◆ Task to complete
The lines from the one with "This screenshot has width=644, height=261." through the last line of the material below, copied exactly and free of pictures, make up the whole answer.

◆ Material to process
-=-=-=-=-
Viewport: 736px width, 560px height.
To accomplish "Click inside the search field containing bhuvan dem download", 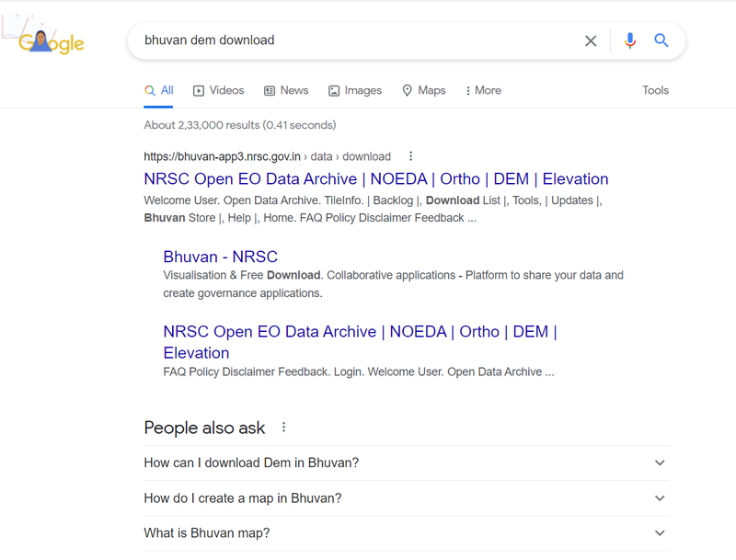I will click(357, 40).
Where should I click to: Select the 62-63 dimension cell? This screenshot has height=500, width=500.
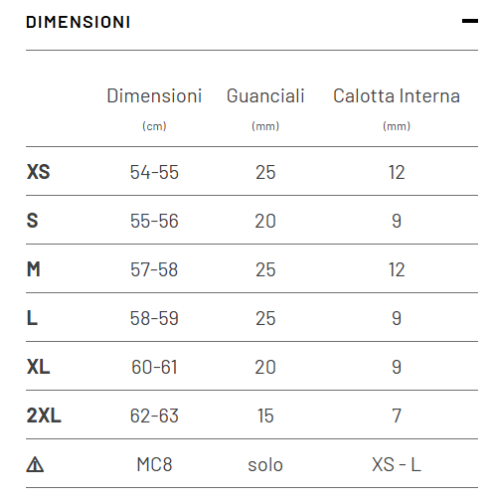click(154, 416)
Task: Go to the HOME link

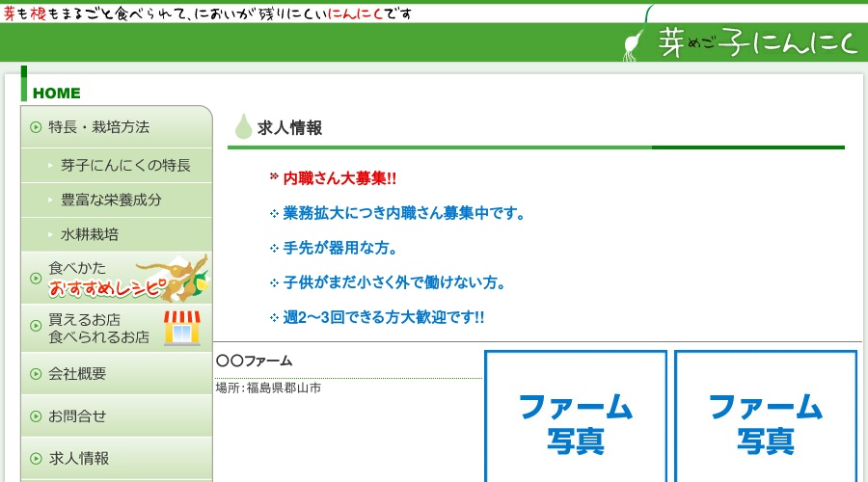Action: (57, 94)
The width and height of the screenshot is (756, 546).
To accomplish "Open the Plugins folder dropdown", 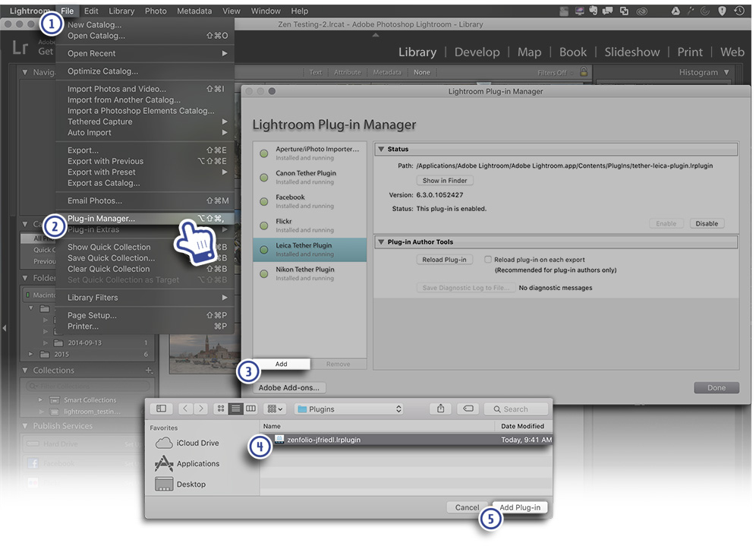I will 350,409.
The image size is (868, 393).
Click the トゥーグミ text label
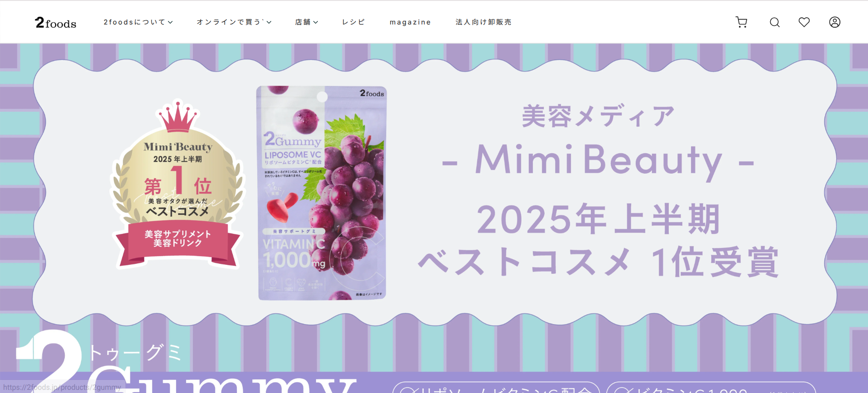tap(134, 353)
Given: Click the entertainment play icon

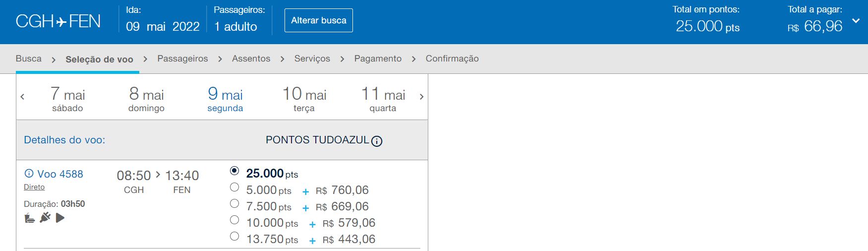Looking at the screenshot, I should tap(60, 218).
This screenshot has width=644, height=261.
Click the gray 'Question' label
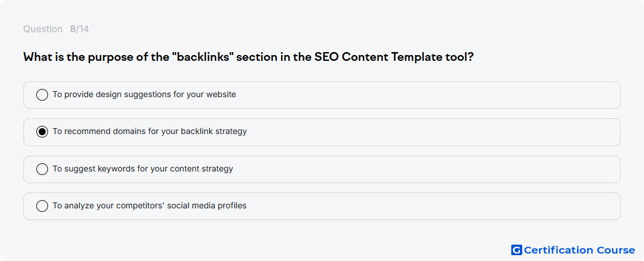43,29
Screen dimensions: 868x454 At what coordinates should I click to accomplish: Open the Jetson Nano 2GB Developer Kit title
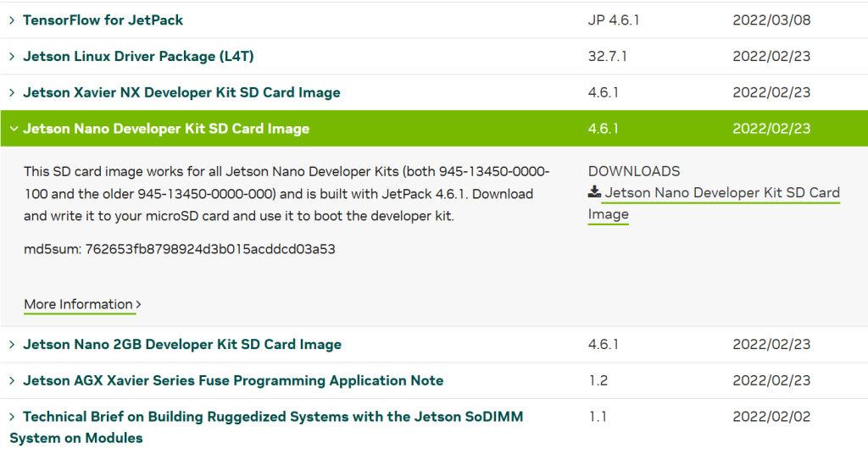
-=-=-=-=-
◆ Response to the exercise
This screenshot has width=644, height=261.
Click the gray 'Question' label
43,29
Screen dimensions: 868x454 At what coordinates should I click to accomplish: Open the Jetson Nano 2GB Developer Kit title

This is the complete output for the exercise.